Diagnose nach all den Versuchen: Schwerhörigkeit, die an Taubheit grenzt.
Vorläufiges Ende und Fazit dieser Geschichte, die für mich noch nicht zu Ende ist: Ohne das geschriebene Wort, ohne die Bereitschaft der Mitmenschen, zu schreiben statt zu telefonieren wäre meine Möglichkeit der Kommunikation noch mehr gegen Null gerichtet. Das Internet, die Idee, Blogs zu kreieren, die Erfindung der E-Mails – all das ist für mich fast lebenswichtig.
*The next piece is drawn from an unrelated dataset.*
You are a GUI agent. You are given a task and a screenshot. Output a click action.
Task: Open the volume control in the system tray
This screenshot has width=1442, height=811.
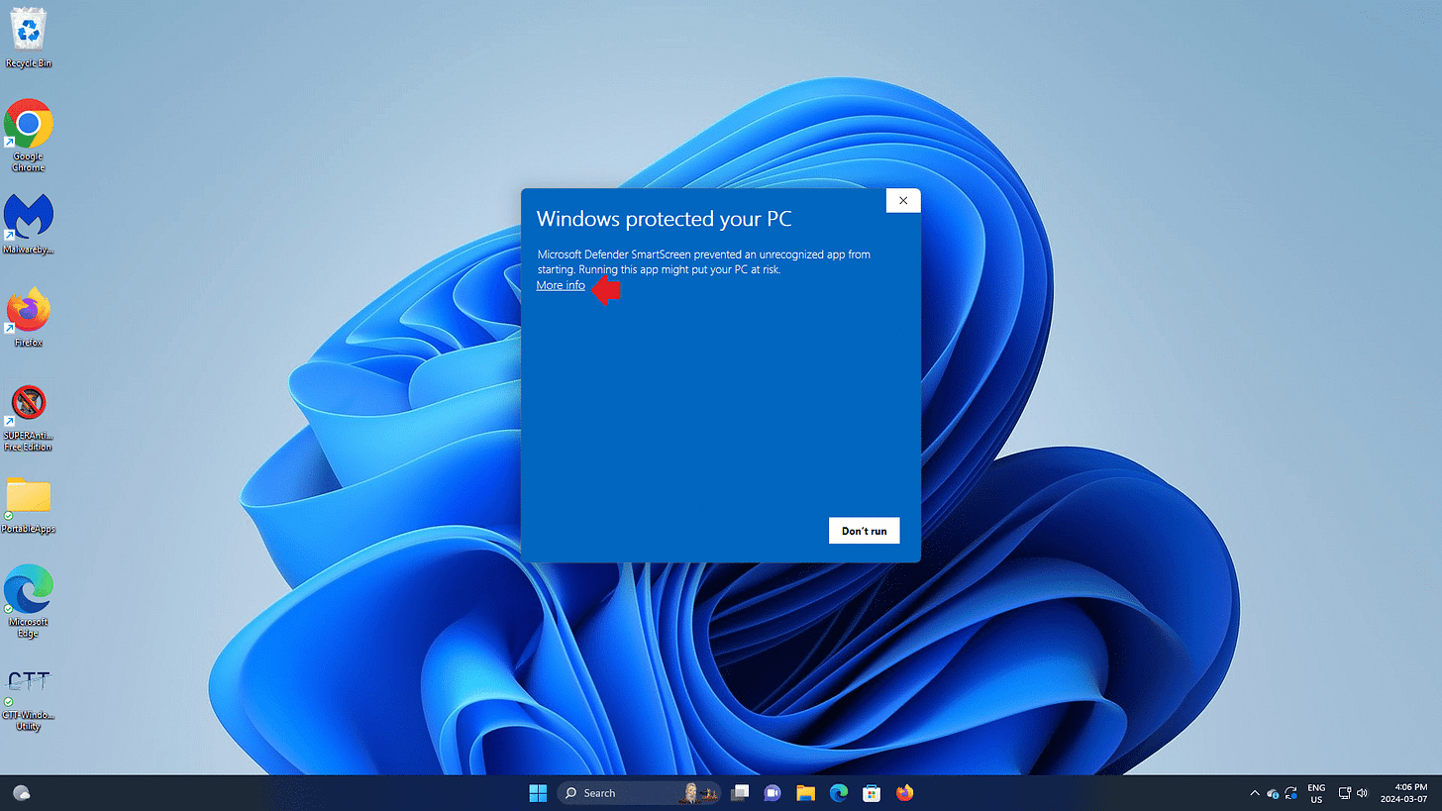tap(1362, 792)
Und deshalb hoffe ich, dass dieser Blog zum Mitmachen und Mitteilen anregt. Schreiben Sie! Über dieses Thema oder über ganz andere. Über alles, was Sie bewegt, interessiert, worüber Sie sich austauschen, was Sie wissen wollen.
Ich werde, wenn Sie wollen, weiter berichten, was man „Nicht-Normalhörender“ lernen, akzeptieren muss, wie sich Kommmunikation steuern lässt, wie Sie in Bus, Zug, in Gesellschaft besser zurecht kommen. Und auch: wie Sie sich wehren können

Ein Kommentar

  1. Bewunderer

    Eine sehr ehrliche und tief bewegende Beschreibung über Ihren plötzlichen Hörverlust. Ihr Mut und Ihre Bereitschaft, sich auf diese Weise mitzuteilen gebühren hohe Anerkennung. Ich bin überzeugt, dass Sie damit vielen Menschen in ähnlicher Situation helfen werden. Bitte machen Sie weiter mit dem Schreiben!